-- start of GIVEN INFORMATION --
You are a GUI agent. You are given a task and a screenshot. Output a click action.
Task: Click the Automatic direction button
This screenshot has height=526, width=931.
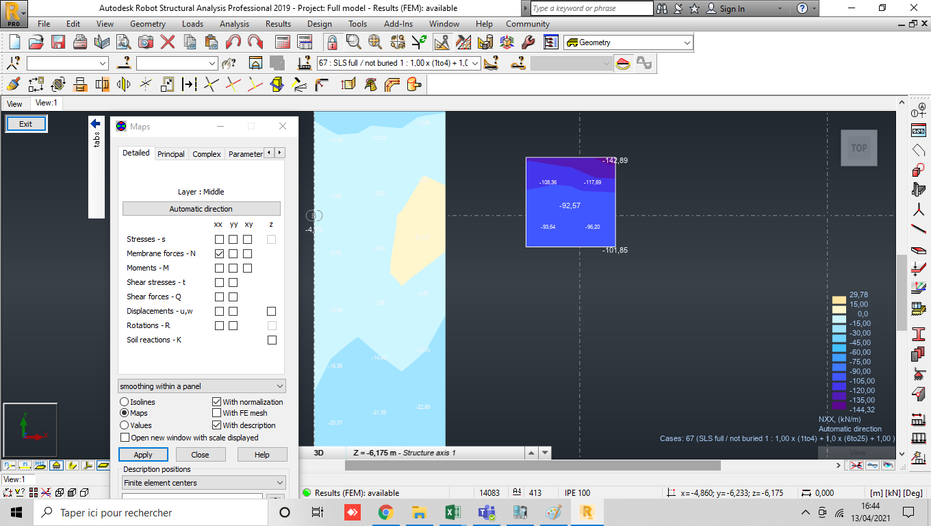click(201, 208)
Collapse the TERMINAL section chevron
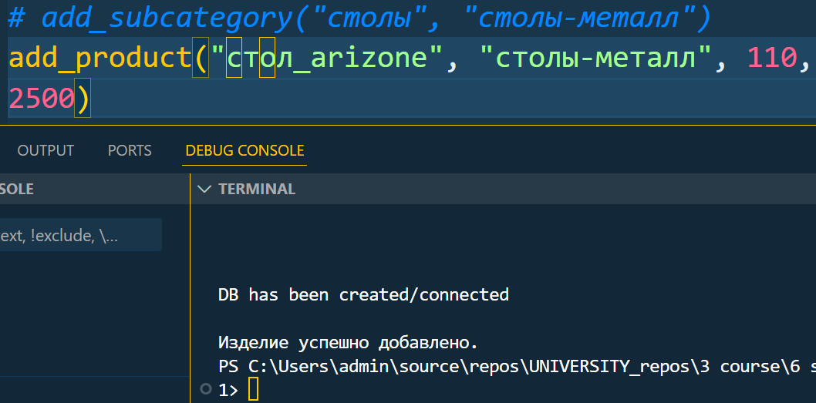Image resolution: width=816 pixels, height=403 pixels. [204, 189]
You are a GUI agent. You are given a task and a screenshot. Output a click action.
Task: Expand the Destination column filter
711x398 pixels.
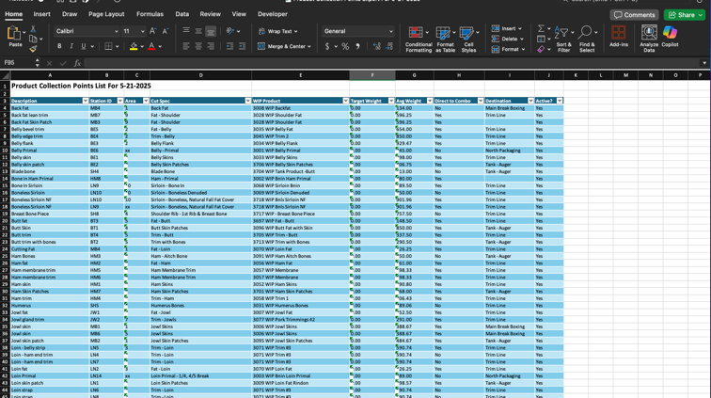[529, 101]
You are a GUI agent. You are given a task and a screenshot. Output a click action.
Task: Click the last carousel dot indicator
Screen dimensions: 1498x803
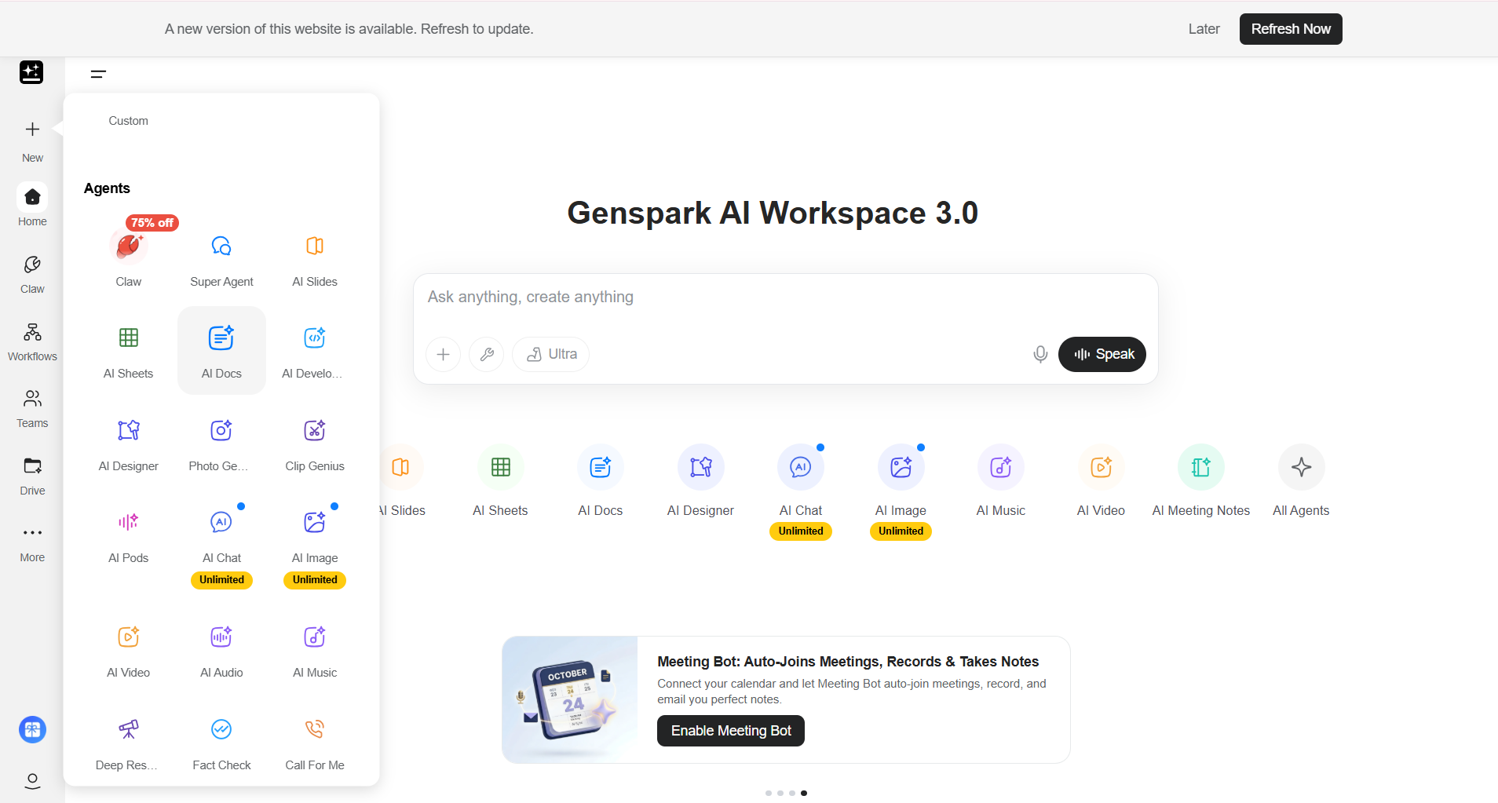(803, 793)
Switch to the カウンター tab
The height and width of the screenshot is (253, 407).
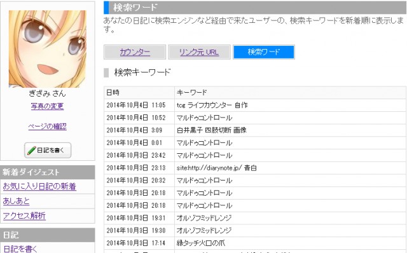[x=135, y=52]

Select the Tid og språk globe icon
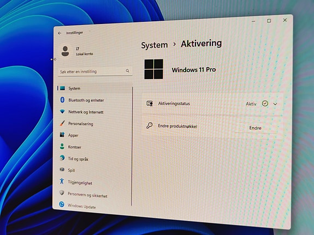[x=62, y=158]
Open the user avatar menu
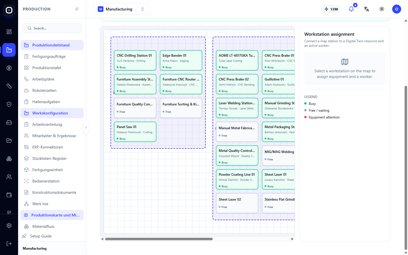The height and width of the screenshot is (255, 408). [x=397, y=9]
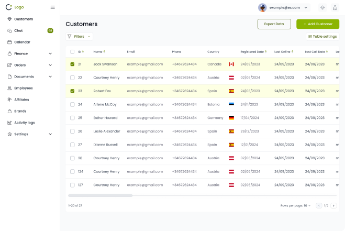Open the user account dropdown example@ex.com
The width and height of the screenshot is (345, 231).
click(x=283, y=7)
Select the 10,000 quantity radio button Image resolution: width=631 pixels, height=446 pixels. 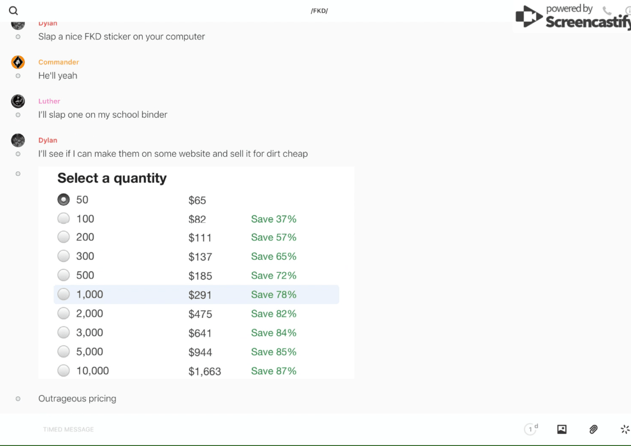click(x=64, y=370)
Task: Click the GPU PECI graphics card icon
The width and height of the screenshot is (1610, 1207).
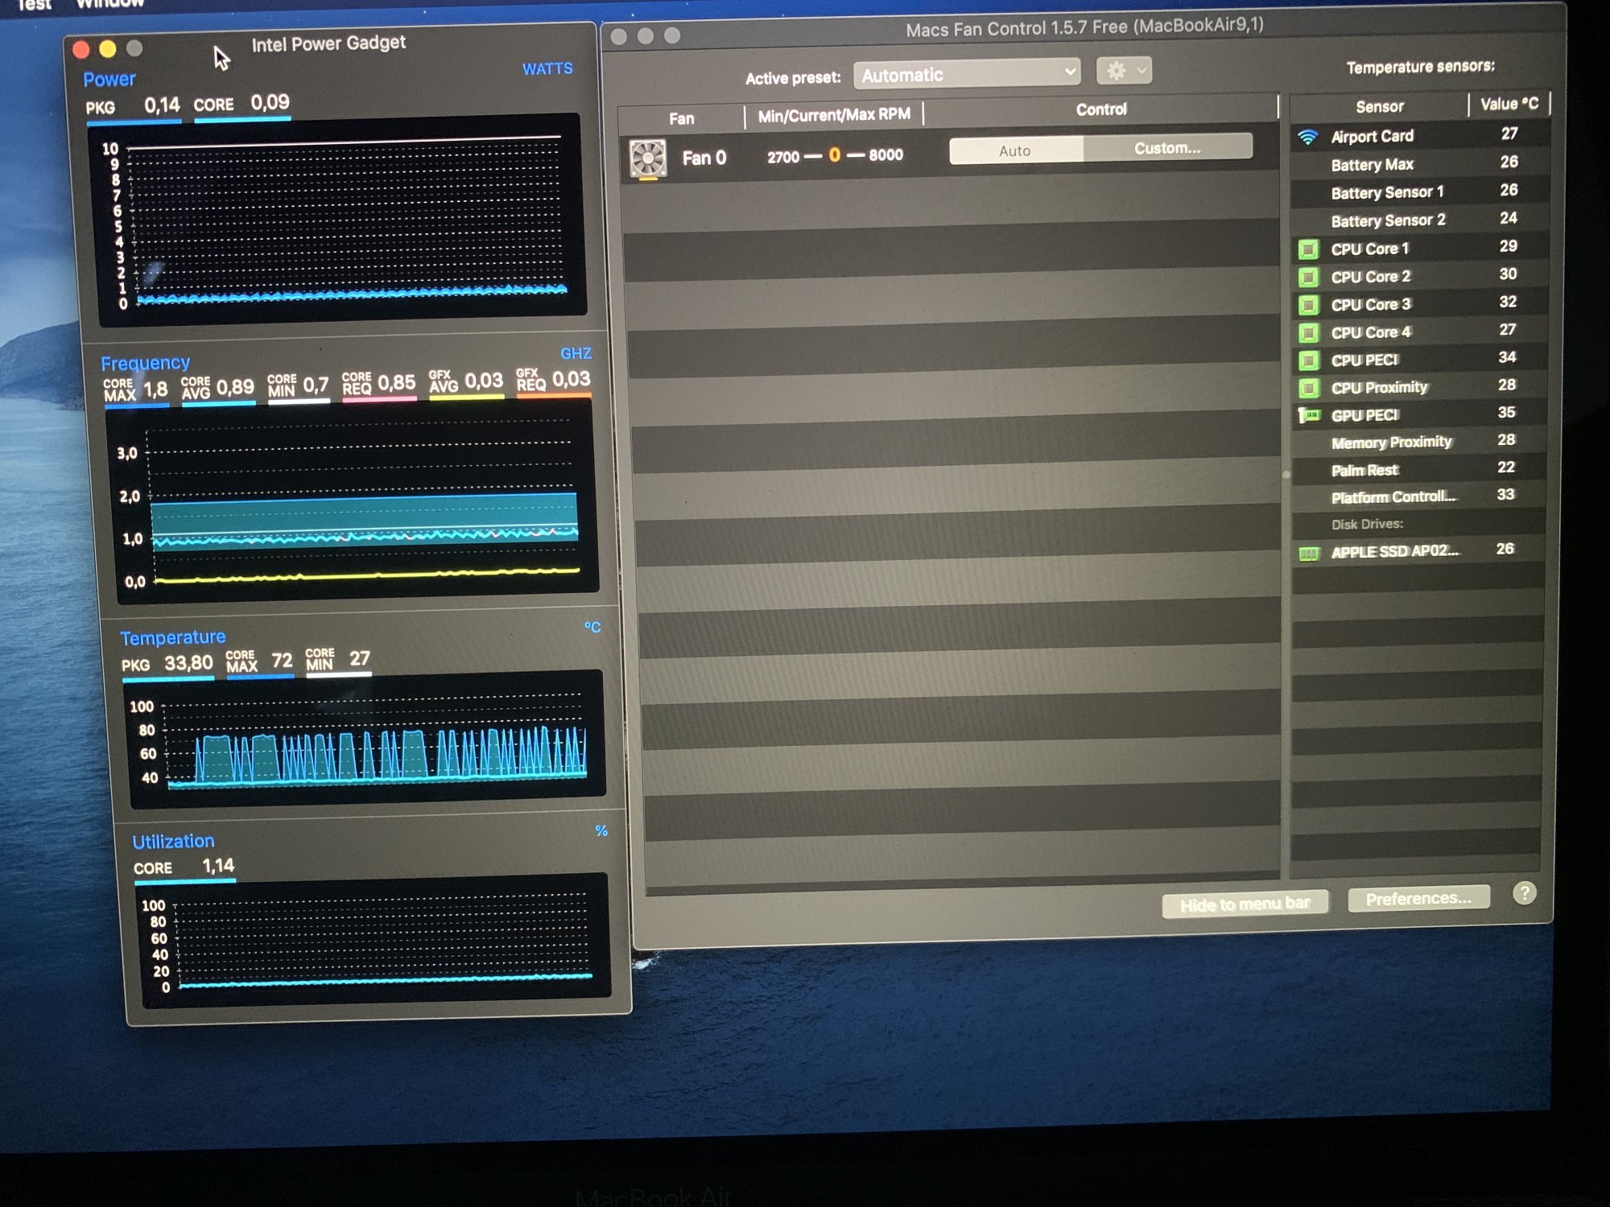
-- end of GIVEN INFORMATION --
• _SHORT PROBLEM_: Reproduce the lines above word for word, from the one containing "Task: Click the GPU PECI graphics card icon" through the last line, including both ends. Leave the pictures out.

• _THE OUTPUT_:
Task: Click the GPU PECI graphics card icon
The width and height of the screenshot is (1610, 1207).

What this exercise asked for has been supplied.